Prof. Süleyman Ateş Hocanın Turan Dursun’un yalanlarına geçmeden önce, 1990’lı yıllarda çok gündem olan Salman Rüşdi olayına dair birkaç şey söylemem gerekiyor. ‘Şeytan Ayetleri’ adıyla yazdığı kitaba verilen tepki sonrası iyice meşhur olmuştu Salman Rüşdi. Ancak bu kitabın ve yazarının meşhur olmasınınen önemli sebebi hakkında verilen ölüm fermanı oldu. Hint asıllı yazarın 1988 yılında yayınladığı Şeytan Ayetleri kitabı uzun yıllar gündem oldu. Humeyni kendisi hakkında ölüm fetvası verince iyice popüler oldu Salman Rüşdi. Keşke ölüm fetvası verip adamı meşhur edeceklerine, yüzlerce İslam Alimi adamın yazdıklarına cevap verseydi. Cevap bombardımanı ile susturulsaydı Salman Rüşdi bu kadar popüler olmaz, gündemde kalmazdı. Fikirler öldürülmeli, fikri ortaya atanlar değil. Fikirler bombalanmalı, o fikri kaleme alanlar değil.
Rivayetler Din Değildir
Biz Turan Dursun’un yalanlarına dönelim. Salman Rüşdi konusunda yapılan hatanın aynısı Turan Dursun konusunda da yapıldı. Fikirlerini çürüterek sokağa çıkamayacak hale getirilmesi gereken bir insanı, fikirlerinden dolayı sokak ortasında öldürürseniz, fikirlerinin reklamını yapmış olursunuz. Turan Dursun’un yazdıklarına fikirlerle cevap verilmeliydi. Maalesef o yıllarda Prof. Süleyman Ateş Hocadan başka ciddi cevaplar veren olmamış.
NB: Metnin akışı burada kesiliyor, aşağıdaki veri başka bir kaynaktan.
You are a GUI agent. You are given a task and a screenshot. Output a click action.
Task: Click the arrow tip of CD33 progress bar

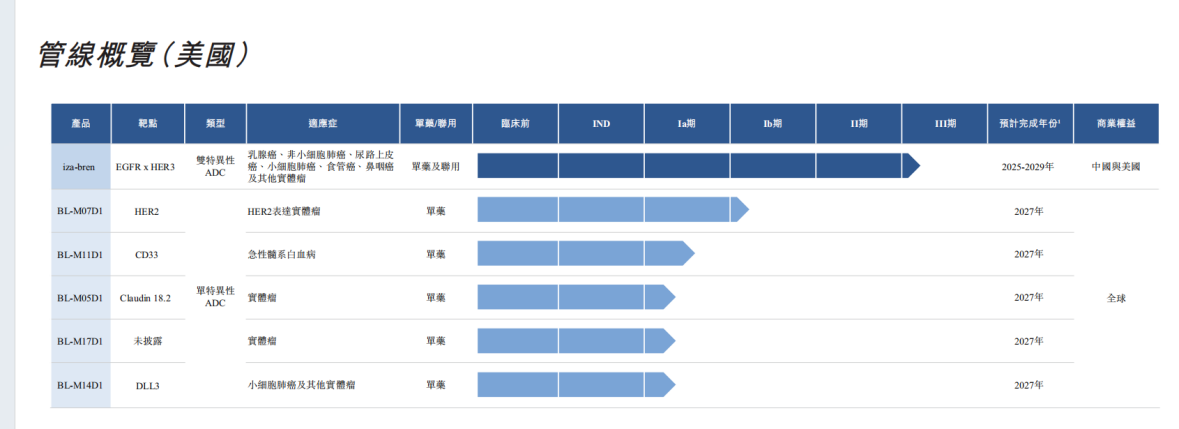coord(687,254)
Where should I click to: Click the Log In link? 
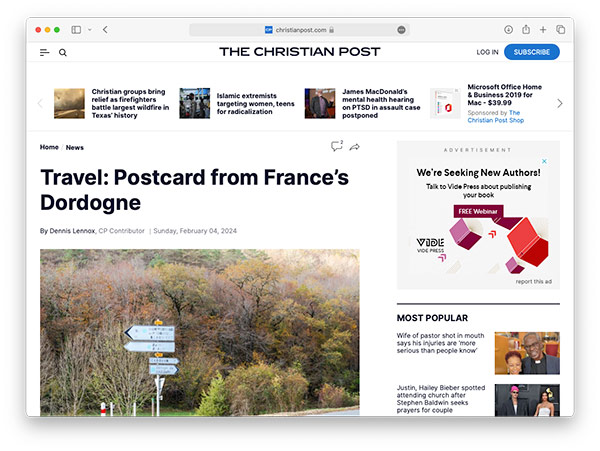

Turan Dursun, rivayetlerin din olmadığını bildiği halde, rivayetler üzerinden din eleştirisi yapmış. Emeviler ve Abbasiler döneminde, iktidarlarını güçlendirmek için dönemin yöneticilerinin yaptığı hataları İslam’a mal etmek, insafsızlık ve iftiradır. Hata yapan insanı eleştirmeniz gerekirken İslam’ı eleştirirseniz, art niyetlisiniz demektir.
Prof. Süleyman Ateş hoca Turan Dursun’un kitaplarındaki çelişkilere de dikkat çekiyor. Dursun özellikle ‘Din Bu’ adlı kitabının birinci cildinde, hadis kitaplarındaki rivayetleri çok sağlam kabul ederek, Hz. Muhammed’in aleyhinde kullanılabilecekleri seçip kullanmaktadır. Üçüncü cildinde ise ‘İslamın Temelindeki Yalanlar’ başlığı altında, hadislerin hepsine yalan karışmış olduğunu yazmaktadır. (Gerçek Din Bu 2 S.198 – Süleyman Ateş)
Bilerek Saptırıyor
Turan Dursun’un yalanlarını ve iftiralarını sıralayan Süleyman Ateş Hoca, Turan Dursun’un bilerek tahrif yaptığı birçok konuyu tespit etmiş. Kadın aleyhtarı uydurma rivayetlerin uydurma olduğunu bildiği halde ‘Din Bu’ diye yazmaktan utanmamış Turan Dursun.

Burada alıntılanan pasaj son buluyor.